Preparación del paciente para el transporte: una serie de medidas iniciales deben ser previstas por los auxiliadores al ingresar el paciente a la ambulancia: controlar la vía aérea, asegurarlo a la camilla, fijar la camilla a la ambulancia, utilizar la posición más adecuada según el tipo de lesión, prepararse para eventuales complicaciones respiratorias o cardíacas, aflojar ropas apretadas, revisar inmovilizaciones y vendajes, prestar apoyo psicológico, asegurar el acompañamiento de un familiar o conocido del paciente y proteger los artículos personales. Cuando todo está en orden y se han seguido estos pasos, se debe dar la señal de salida al conductor de la ambulancia e iniciar las maniobras de cuidado del paciente durante el transporte.
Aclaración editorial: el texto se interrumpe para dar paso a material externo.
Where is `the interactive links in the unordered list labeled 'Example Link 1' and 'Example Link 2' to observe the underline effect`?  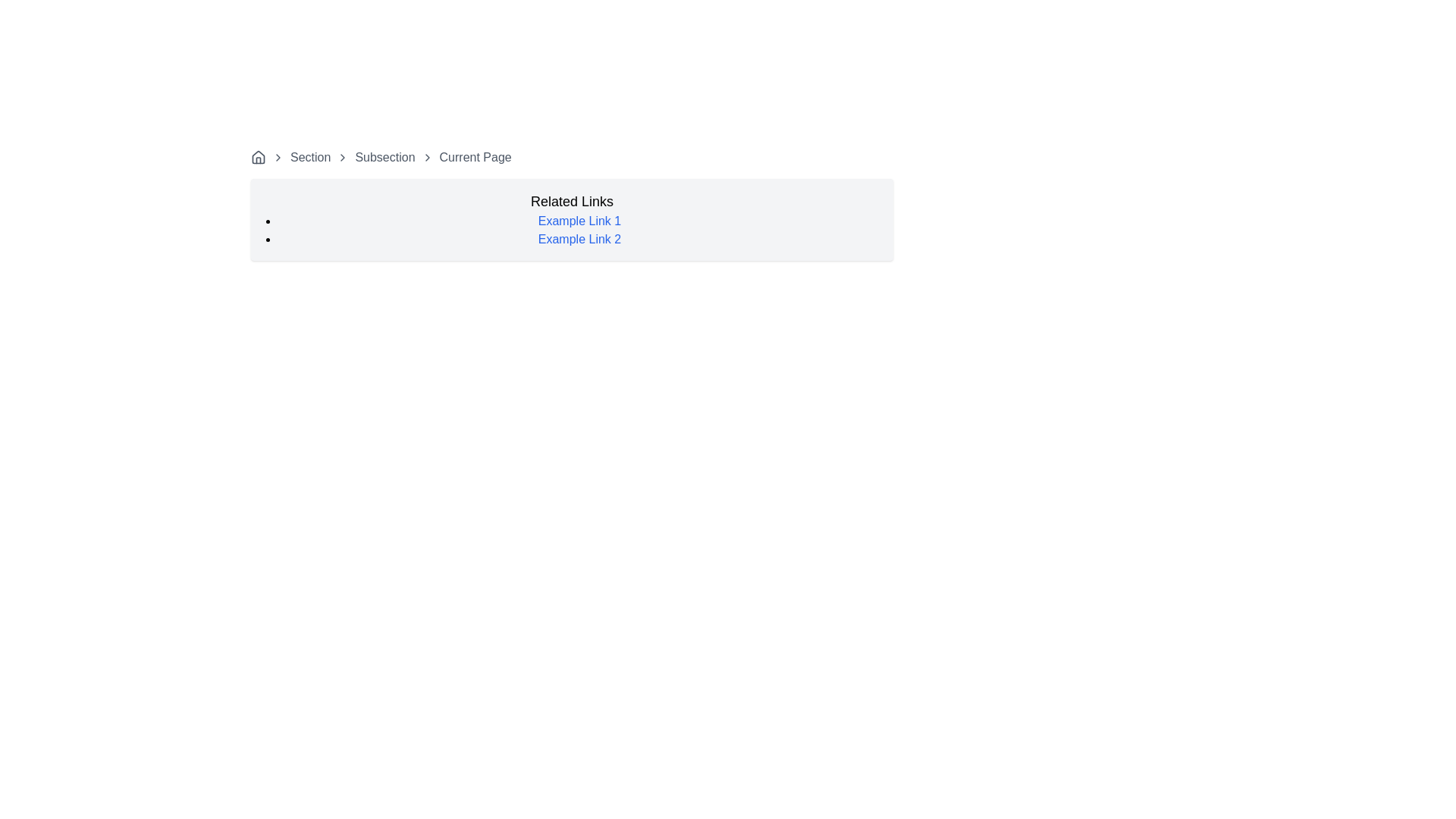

Colocación del paciente para el transporte: de acuerdo con el tipo de lesión que presente el paciente hay diversas posiciones que pueden ser utilizadas para brindarle mayor comodidad y protegerlo.
Decúbito supino: paciente sin alteraciones ventilatorias, circulatorias o neurológicas. Decúbito supino semis entado: paciente con dificultad respiratoria de cualquier origen. Sentado con piernas colgadas: pacientes con insuficiencia cardíaca o edema agudo de pulmón.
Decúbito supino en trendelemburg: paciente hipotenso o en estado de shock.
– Decúbito supino en anti-trendelemburg (fowler): sospecha de hipertensión intracraneal. Decúbito lateral izquierdo: embarazadas, sobre todo a partir del tercer trimestre.
– Posición gen pectoral: presencia de prolapso de cordón umbilical.
– Posición lateral de seguridad: paciente inconsciente.
Cuidado del paciente durante el desplazamiento: al menos un auxiliador debe acompañar al paciente durante todo el tiempo del transporte, con el fin de que pueda asumir las acciones necesarias para prestarle una asistencia adecuada. Estas pueden incluir: notificar al conductor el momento en que puede iniciar el recorrido, continuar prestando la asistencia al paciente, recopilar información adicional para la historia clínica pre hospitalaria, llevar un monitoreo de los signos vitales, transmitir los datos sobre evolución del paciente, revisar el estado de vendajes e inmovilizadores, controlar secreciones y sangrados, avisarle al conductor cualquier cambio que se presente, iniciar maniobras de reanimación en caso necesario y en especial hablar con el paciente y brindarle el apoyo psicológico durante todo el recorrido.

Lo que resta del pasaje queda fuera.